(Items listed in a dataset)
════════════════
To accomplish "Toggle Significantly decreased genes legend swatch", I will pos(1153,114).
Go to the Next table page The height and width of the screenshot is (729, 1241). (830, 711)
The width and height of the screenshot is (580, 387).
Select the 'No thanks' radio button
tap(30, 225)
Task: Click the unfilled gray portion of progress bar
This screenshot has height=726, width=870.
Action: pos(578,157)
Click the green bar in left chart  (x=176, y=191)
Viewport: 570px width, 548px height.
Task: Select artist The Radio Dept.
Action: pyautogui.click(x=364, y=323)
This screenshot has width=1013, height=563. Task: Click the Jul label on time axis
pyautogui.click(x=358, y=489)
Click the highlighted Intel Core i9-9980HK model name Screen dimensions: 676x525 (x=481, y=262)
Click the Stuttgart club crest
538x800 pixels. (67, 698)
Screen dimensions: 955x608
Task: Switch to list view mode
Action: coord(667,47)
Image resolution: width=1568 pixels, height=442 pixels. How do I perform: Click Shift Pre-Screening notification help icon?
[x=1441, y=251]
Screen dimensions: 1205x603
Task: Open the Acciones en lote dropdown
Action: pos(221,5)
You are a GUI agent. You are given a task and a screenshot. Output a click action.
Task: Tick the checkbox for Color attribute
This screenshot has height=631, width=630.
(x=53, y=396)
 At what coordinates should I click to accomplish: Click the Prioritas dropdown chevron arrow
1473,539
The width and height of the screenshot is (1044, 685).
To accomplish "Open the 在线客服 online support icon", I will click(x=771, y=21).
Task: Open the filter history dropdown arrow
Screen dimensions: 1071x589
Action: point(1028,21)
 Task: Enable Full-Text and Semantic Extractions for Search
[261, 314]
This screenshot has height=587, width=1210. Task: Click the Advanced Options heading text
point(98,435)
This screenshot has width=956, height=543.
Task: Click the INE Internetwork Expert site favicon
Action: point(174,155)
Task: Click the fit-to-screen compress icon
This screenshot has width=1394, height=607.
════════════════
# Activity:
Type the entries out again so that they match exactly.

# Solution below:
To accomplish "Toggle Significantly decreased genes legend swatch", I will pos(1153,114).
Go to the Next table page The height and width of the screenshot is (729, 1241). (830, 711)
The width and height of the screenshot is (580, 387).
Select the 'No thanks' radio button
tap(30, 225)
Task: Click the unfilled gray portion of progress bar
This screenshot has height=726, width=870.
Action: pos(578,157)
Click the green bar in left chart  (x=176, y=191)
Viewport: 570px width, 548px height.
Task: Select artist The Radio Dept.
Action: pyautogui.click(x=364, y=323)
This screenshot has width=1013, height=563. Task: Click the Jul label on time axis
pyautogui.click(x=358, y=489)
Click the highlighted Intel Core i9-9980HK model name Screen dimensions: 676x525 (x=481, y=262)
Click the Stuttgart club crest
538x800 pixels. (67, 698)
Screen dimensions: 955x608
Task: Switch to list view mode
Action: coord(667,47)
Image resolution: width=1568 pixels, height=442 pixels. How do I perform: Click Shift Pre-Screening notification help icon?
[x=1441, y=251]
Screen dimensions: 1205x603
Task: Open the Acciones en lote dropdown
Action: pos(221,5)
You are a GUI agent. You are given a task and a screenshot. Output a click action.
Task: Tick the checkbox for Color attribute
This screenshot has height=631, width=630.
(x=53, y=396)
 At what coordinates should I click to accomplish: Click the Prioritas dropdown chevron arrow
1473,539
The width and height of the screenshot is (1044, 685).
To accomplish "Open the 在线客服 online support icon", I will click(x=771, y=21).
Task: Open the filter history dropdown arrow
Screen dimensions: 1071x589
Action: point(1028,21)
 Task: Enable Full-Text and Semantic Extractions for Search
[261, 314]
This screenshot has height=587, width=1210. Task: Click the Advanced Options heading text
point(98,435)
This screenshot has width=956, height=543.
Task: Click the INE Internetwork Expert site favicon
Action: point(174,155)
Task: Click the fit-to-screen compress icon
This screenshot has width=1394, height=607.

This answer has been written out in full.